ABOUT THIS TASK
From the line with "1Dのルイ・トムリンソンが父親に (692, 1670)" through the line with "ワン・ダイレクションのハリー・スタイルズがモデルの女性と元サヤ (608, 804)", inclusive, return each line of the data below exactly and leave the rest out.

EXERCISE INPUTS
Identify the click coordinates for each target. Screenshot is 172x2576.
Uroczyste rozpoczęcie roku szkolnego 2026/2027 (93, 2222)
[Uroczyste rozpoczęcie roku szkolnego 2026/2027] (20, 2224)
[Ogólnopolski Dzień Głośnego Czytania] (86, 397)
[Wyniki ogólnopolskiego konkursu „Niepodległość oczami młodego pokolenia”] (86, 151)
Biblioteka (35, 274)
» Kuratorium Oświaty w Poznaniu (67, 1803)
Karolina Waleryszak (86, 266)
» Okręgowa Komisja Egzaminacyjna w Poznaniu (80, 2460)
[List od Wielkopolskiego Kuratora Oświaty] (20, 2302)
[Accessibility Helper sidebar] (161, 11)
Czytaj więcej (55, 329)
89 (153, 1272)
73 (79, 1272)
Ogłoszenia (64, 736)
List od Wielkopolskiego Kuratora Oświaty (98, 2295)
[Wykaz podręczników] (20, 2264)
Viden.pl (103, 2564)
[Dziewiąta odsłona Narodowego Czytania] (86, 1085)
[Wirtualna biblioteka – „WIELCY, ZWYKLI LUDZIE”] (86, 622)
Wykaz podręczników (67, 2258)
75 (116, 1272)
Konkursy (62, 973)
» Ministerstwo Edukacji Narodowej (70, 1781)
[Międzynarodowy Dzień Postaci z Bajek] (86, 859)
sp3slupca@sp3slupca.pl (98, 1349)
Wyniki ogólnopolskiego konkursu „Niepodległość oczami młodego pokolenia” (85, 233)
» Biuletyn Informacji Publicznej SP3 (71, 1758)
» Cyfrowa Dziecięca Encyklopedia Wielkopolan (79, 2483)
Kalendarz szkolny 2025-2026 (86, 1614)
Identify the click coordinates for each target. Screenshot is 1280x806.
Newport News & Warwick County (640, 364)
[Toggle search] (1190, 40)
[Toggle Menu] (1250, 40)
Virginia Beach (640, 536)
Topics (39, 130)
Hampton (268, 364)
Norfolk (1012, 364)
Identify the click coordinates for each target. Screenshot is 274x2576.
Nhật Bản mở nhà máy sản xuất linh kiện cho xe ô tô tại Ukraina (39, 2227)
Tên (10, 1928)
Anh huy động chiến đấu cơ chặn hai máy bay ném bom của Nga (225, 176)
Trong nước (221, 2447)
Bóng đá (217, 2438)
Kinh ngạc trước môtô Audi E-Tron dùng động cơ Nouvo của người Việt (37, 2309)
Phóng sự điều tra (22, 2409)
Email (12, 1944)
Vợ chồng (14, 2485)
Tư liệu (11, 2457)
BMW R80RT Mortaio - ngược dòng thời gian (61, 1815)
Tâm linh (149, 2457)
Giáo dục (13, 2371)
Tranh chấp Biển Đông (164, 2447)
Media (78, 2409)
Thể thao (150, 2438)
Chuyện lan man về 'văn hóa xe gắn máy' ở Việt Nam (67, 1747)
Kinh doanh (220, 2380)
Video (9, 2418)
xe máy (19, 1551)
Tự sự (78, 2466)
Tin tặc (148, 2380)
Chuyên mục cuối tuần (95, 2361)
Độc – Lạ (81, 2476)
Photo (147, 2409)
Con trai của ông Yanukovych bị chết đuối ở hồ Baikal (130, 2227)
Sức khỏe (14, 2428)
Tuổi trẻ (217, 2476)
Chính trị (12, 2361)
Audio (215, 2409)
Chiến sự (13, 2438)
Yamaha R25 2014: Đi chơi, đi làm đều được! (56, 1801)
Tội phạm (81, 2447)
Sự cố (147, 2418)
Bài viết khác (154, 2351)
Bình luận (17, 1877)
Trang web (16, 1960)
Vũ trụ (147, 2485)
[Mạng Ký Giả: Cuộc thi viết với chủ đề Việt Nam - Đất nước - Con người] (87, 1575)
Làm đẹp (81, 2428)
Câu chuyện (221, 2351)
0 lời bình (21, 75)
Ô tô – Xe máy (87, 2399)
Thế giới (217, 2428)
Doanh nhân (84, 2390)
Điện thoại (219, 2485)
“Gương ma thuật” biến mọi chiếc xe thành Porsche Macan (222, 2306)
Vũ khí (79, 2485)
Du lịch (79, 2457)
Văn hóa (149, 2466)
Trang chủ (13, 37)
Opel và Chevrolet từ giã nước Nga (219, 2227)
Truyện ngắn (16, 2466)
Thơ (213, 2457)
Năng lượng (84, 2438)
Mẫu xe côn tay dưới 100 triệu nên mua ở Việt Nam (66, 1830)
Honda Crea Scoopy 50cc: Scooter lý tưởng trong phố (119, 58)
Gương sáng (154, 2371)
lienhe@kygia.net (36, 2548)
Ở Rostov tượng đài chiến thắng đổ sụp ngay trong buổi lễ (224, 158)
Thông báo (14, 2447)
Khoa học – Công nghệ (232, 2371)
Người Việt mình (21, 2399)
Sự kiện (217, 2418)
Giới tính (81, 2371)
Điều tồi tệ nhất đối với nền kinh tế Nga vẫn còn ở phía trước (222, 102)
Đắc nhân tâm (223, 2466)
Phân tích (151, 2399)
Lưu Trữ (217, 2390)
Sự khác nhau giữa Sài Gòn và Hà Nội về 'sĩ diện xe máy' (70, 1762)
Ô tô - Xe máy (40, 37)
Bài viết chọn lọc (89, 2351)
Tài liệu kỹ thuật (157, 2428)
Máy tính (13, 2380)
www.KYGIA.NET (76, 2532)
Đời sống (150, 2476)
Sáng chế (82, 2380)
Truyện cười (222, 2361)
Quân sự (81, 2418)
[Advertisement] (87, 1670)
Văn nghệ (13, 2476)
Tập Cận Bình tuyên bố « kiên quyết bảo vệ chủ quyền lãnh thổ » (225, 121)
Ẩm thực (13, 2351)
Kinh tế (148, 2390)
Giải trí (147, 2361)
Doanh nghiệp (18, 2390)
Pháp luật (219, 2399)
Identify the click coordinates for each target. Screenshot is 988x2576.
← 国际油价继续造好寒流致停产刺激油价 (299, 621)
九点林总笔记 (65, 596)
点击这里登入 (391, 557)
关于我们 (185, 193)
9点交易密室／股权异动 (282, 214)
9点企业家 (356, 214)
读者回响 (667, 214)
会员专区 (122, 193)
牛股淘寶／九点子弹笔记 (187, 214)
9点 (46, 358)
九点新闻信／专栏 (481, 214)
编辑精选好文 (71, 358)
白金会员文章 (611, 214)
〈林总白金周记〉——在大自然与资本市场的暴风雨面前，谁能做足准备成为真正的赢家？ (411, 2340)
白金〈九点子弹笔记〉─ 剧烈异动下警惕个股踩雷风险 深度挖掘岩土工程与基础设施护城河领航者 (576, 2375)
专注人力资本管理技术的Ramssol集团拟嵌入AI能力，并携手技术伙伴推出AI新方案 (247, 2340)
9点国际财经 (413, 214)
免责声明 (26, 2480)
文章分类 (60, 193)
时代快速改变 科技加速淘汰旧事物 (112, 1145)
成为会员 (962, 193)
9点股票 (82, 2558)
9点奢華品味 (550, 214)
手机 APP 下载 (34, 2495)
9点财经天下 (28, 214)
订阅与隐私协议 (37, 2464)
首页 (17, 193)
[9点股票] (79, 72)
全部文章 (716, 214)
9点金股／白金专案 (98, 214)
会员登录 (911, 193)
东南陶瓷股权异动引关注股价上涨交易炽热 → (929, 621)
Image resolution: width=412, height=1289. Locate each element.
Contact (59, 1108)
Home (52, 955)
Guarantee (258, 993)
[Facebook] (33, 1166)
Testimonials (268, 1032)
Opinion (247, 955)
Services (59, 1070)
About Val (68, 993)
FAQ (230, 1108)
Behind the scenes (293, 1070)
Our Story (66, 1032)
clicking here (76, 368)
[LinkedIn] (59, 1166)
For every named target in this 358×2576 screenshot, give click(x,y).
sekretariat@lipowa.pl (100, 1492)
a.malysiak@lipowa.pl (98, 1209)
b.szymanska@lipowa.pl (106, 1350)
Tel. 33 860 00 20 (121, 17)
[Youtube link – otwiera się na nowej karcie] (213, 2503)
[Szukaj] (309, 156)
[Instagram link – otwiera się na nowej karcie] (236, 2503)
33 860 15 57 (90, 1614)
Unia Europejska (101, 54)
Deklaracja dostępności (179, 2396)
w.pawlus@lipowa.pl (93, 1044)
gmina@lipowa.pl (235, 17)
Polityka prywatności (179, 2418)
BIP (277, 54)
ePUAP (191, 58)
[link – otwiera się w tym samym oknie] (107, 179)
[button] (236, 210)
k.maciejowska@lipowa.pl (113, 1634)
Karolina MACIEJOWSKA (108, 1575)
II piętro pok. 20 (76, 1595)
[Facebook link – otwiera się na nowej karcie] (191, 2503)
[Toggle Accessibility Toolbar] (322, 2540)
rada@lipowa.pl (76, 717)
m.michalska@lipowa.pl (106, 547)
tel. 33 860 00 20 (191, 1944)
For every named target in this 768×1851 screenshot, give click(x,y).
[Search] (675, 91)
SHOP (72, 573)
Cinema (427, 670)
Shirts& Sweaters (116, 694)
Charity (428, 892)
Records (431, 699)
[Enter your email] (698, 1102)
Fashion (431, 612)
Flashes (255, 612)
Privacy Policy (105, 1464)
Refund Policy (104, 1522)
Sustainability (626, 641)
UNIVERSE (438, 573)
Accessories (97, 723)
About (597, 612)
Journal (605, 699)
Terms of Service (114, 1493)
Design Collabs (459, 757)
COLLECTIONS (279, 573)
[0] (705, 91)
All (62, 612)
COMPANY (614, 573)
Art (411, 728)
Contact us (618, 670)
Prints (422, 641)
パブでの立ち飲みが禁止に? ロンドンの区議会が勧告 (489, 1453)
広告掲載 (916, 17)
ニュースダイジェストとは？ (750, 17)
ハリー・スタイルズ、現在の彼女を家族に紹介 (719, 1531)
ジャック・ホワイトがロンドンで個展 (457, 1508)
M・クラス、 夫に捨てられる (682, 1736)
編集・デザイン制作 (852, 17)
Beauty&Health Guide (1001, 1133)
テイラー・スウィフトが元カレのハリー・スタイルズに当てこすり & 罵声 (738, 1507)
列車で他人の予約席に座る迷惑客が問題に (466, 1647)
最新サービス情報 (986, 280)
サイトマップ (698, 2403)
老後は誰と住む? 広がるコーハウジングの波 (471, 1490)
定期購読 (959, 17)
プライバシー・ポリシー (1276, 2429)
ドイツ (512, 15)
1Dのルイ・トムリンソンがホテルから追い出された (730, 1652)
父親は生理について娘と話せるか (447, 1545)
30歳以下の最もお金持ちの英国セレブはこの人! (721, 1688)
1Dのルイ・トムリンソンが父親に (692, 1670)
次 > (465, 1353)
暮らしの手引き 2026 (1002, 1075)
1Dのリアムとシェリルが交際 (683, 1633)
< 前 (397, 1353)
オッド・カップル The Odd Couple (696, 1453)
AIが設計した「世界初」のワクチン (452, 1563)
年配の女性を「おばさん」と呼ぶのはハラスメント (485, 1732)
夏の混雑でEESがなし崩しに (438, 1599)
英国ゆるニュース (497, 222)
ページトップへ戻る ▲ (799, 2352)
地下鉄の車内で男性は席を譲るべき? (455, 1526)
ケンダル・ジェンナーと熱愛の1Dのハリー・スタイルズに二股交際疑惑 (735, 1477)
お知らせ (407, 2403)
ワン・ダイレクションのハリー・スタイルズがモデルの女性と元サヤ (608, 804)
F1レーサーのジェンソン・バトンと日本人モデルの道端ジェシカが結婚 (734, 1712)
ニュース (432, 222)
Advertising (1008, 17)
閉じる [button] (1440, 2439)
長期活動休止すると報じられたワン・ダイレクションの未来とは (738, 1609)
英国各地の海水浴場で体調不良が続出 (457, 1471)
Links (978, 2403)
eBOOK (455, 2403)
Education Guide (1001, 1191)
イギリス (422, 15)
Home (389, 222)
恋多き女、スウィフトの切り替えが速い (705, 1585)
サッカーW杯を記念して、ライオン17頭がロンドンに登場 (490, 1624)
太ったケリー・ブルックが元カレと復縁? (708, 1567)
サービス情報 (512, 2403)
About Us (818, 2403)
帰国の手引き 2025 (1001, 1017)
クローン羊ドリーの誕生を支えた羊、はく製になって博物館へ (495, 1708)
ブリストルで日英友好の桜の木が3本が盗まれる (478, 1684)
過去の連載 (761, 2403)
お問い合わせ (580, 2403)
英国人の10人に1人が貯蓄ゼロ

TASK ANSWER
1Dのルイ・トムリンソンが父親に (692, 1670)
次 > (465, 1353)
暮らしの手引き 2026 (1002, 1075)
1Dのリアムとシェリルが交際 (683, 1633)
< 前 (397, 1353)
オッド・カップル The Odd Couple (696, 1453)
AIが設計した「世界初」のワクチン (452, 1563)
年配の女性を「おばさん」と呼ぶのはハラスメント (485, 1732)
夏の混雑でEESがなし崩しに (438, 1599)
英国ゆるニュース (497, 222)
ページトップへ戻る ▲ (799, 2352)
地下鉄の車内で男性は席を譲るべき? (455, 1526)
ケンダル・ジェンナーと熱愛の1Dのハリー・スタイルズに二股交際疑惑 (735, 1477)
お知らせ (407, 2403)
ワン・ダイレクションのハリー・スタイルズがモデルの女性と元サヤ (608, 804)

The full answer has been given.